### Selected passage:
Effect of chenodeoxycholic acid and sodium hydrogen sulfide in dinitro benzene sulfonic acid (DNBS)--Induced ulcerative colitis in rats.

Ulcerative colitis is a chronic inflammatory condition in which the inflammatory response confined to the colon. There is a need to explore the new targets for UC such as Farnesoid X receptor and hydrogen sulfide pathway. Wistar rats of either sex (200-250 g) were used. 2,4-Dinitrobenzene sulfonic acid (DNBS) (25mg/rat) given by rectal route into the colon to induced symptoms of ulcerative colitis. Chenodeoxycholic acid (CDCA) (10 and 20mg/kg) and sodium hydrogen sulfide (NaHS) (10 and 30 μmol/kg) and a inhibitor of cystathionine-γ-lyase enzyme (CSE) i.e. dl-propargylglycine (10mg/kg) treatment given along with 2,4-dinitrobenzene sulfonic acid. The disease activity index was assessed by daily change in body weight and rectal bleed score and change in length of colon. Oxidative stress markers (reduced glutathione, malondialdehyde (MDA), nitrite, and catalase and myeloperoxidase enzyme activity), serum glutamic-oxaloacetic transaminase (SGOT) and serum glutamic pyruvic transaminase (SGPT) levels in blood serum, and cardiac hemodynamic were performed on last day. The administration of DNBS intra-rectally in rats produced loss of body weight and bloody diarrhea with significant increase in oxidative stress markers in the colon. CDCA (10 and 20mg/kg) and NaHS (10 and 30 μmol/kg) significantly attenuated DNBS-induced UC in rats. The combination of CDCA (10mg/kg) and NaHS (10 μmol/kg) showed synergetic effect whereas; dl-propargylglycine reversed the protective effect of CDCA. The observed beneficial effects following CDCA may be due to its action through activation of CSE enzyme which leads to hydrogen sulfide generation.

### Problems and tasks:
a – In the colitis abstract, what dose of DNBS was given to each rat, and by what route?
b – List every oxidative stress marker named in the colitis abstract.

### Records provided:
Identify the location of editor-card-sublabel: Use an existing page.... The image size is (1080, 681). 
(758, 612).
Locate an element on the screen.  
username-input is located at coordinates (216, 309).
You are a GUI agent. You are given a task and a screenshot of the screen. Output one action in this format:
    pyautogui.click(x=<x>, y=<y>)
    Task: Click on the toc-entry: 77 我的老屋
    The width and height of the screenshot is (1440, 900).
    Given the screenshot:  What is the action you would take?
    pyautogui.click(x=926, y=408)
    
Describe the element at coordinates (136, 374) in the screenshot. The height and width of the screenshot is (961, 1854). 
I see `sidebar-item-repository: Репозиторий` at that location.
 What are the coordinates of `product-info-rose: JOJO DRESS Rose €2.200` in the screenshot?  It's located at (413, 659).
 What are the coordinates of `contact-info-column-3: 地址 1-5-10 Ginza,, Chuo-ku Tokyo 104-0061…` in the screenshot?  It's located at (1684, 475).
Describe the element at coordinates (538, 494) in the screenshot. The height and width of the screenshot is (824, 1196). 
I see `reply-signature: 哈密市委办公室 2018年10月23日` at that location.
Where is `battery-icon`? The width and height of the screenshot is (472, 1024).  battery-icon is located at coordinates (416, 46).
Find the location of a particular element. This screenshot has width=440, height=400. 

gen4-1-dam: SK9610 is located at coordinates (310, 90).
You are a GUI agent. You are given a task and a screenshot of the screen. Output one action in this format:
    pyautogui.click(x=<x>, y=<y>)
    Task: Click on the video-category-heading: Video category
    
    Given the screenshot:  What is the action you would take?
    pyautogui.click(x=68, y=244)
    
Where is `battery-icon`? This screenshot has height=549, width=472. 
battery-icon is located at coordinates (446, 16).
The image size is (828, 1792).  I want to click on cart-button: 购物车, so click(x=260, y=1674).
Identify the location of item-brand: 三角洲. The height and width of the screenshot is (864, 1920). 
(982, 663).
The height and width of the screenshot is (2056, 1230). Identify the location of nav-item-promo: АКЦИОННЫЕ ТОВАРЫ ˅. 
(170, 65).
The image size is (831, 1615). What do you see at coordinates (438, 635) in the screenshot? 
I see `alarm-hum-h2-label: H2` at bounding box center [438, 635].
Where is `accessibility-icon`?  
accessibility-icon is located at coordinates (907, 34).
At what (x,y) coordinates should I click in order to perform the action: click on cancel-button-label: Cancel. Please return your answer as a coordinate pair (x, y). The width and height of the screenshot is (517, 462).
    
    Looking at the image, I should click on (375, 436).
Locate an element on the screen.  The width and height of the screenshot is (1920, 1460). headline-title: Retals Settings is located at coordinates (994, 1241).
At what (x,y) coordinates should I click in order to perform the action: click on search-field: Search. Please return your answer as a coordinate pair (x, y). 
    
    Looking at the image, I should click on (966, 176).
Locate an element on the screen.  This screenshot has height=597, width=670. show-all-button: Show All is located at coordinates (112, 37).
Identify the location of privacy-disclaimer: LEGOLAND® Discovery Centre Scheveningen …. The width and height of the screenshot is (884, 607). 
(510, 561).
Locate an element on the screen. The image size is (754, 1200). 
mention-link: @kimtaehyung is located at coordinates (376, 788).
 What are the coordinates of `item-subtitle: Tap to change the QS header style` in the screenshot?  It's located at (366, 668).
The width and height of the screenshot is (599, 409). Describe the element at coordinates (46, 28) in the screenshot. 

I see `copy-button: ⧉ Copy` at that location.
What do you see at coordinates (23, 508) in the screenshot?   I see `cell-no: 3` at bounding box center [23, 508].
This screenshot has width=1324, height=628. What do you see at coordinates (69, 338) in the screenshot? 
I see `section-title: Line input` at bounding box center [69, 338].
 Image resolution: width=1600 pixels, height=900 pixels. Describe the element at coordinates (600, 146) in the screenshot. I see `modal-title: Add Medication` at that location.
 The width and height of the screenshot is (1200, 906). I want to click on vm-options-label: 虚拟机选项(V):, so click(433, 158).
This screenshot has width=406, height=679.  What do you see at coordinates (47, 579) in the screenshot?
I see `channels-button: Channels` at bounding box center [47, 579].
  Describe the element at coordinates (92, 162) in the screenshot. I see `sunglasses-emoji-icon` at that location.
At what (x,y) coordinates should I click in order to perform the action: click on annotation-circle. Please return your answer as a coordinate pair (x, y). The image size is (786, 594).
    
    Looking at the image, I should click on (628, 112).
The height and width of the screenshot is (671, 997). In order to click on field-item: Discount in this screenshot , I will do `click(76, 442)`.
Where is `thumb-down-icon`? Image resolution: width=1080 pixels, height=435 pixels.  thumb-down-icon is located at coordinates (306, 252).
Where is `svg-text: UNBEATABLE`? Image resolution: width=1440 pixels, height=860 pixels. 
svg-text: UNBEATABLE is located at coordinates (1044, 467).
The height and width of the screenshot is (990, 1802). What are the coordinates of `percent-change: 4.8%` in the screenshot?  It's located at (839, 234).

### Answers by item:
a – 25 mg per rat, given by the rectal route into the colon.

b – Reduced glutathione, malondialdehyde (MDA), nitrite, catalase enzyme activity, myeloperoxidase enzyme activity